December 21, 2019, the winter solstice.

The days are dark, the nights are cold, and I'm thinking of the tropics. What would it take to get out of cold dark Iowa, besides time and money? My husband and I could get in the car and drive south, likely traveling through weather even more wet and icy than it is here. I'm terrified of thundering semi-trucks, reckless sports cars, and heedless SUVs on winter roads. I wonder about the alternative of flying. Specifically, I wonder about flying with a dog. Therefore, I google the phrase "flying with a dog." I know people bring dogs with them when they travel. I've seen big hairy beasts crated up in travel kennels, loaded into the cargo bay of an airplane along with the luggage and golf bags. I can only hope those dogs are well sedated before they're strapped in. For my own dog, this would never work. At 8 pounds, this short-haired chihuahua would freeze to death before the plane left the tarmac. I'd have to find a way to carry her on board and wrap her in a blanket on my lap.

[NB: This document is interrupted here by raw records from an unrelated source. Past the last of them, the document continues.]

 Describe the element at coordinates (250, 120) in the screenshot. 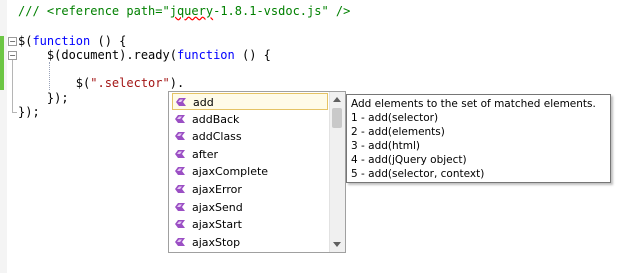

I see `completion-item: addBack` at that location.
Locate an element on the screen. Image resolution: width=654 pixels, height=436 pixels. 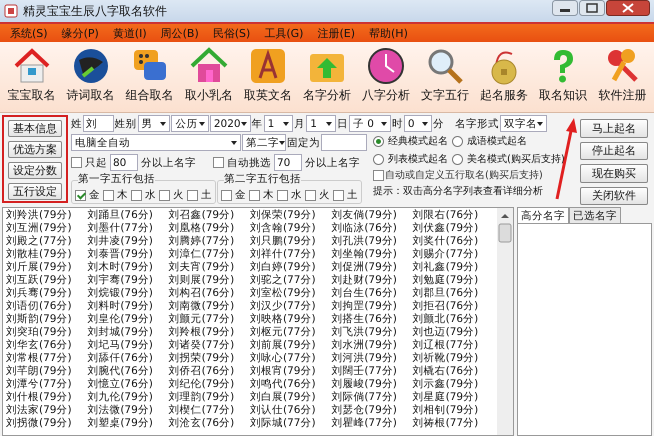
name-result: 刘皇伦(79分) is located at coordinates (128, 320).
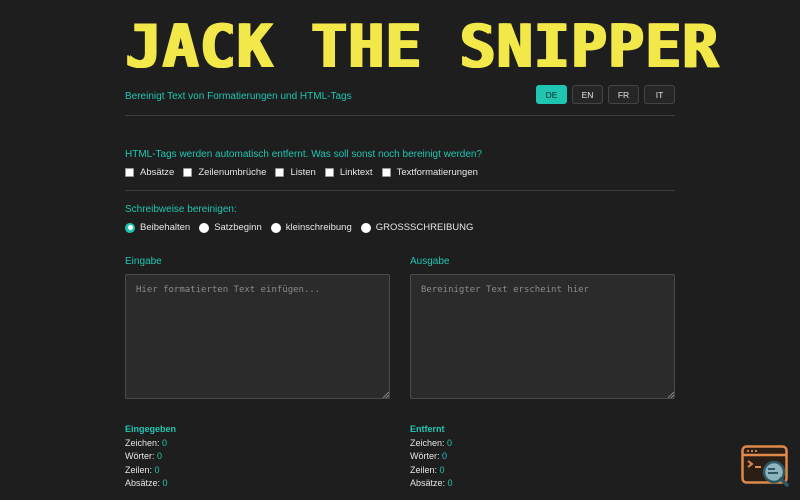 This screenshot has width=800, height=500. I want to click on case-option-beibehalten: Beibehalten, so click(158, 228).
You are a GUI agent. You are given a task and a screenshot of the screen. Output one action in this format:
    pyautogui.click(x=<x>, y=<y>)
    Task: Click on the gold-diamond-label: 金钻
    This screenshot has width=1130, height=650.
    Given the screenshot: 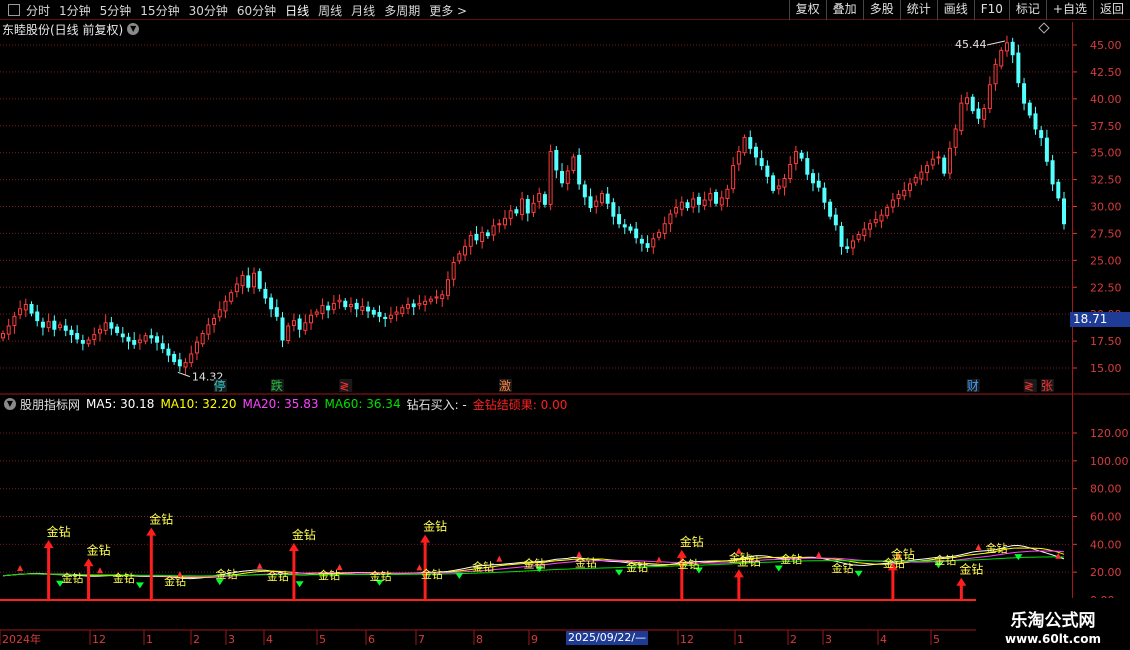 What is the action you would take?
    pyautogui.click(x=692, y=542)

I recall the times I've flow out of the nearby airport in Dubuque, which only has one destination: Chicago. From O'Hare we can board flights headed in all directions of the globe. Have I ever booked a flight out of that airport that has been on time? Nope. How on earth would I keep a skittish, 2-year-old dog settled on a long, unpredictable journey? I guess we're staying put. Not just for today or for the winter. Probably, forever.

December 22

Tomorrow, in Bellevue, Iowa, the day will be four seconds longer than today. That is, we'll start escaping the doldrums between the period of shortening days and shortening nights. On only one day do sunlight and darkness find counterpoise, and today is it. What better time to journey inward? Thus, my first go at daily writing since I was a ten-year-old in Kansas City, and just knew the world would be fascinated by my thoughts. Yet, I couldn't bear the idea of anybody knowing them. That's why I kept my little diary locked with the little key it came with. Nancy Drew-like, I tucked my mystery under the mattress of the lower bunk, while my sister spent her nights on the upper bunk. Four years older than I, Leslie knew where the diary was and where the key was. She couldn't have cared less although she teased me by threatening to read it. Fifty years later, I'm a middle-aged woman living in a small town in the middle of the county. I’m invisible to most of the world. Yet I still feel somebody out there will be fascinated by my every thought but can't bear the idea of anybody knowing them. That's why I'm sitting here on a dark Iowa morning, freezing rain spitting on my poet-garret window, secretly working out ways to illuminate my truth with fictional devices like character, conflict, narrative voice, and plot types. Of the seven basic plot types, I'm going with Voyage and Return. That seems to be the story of my life. Or at least the one I tell people.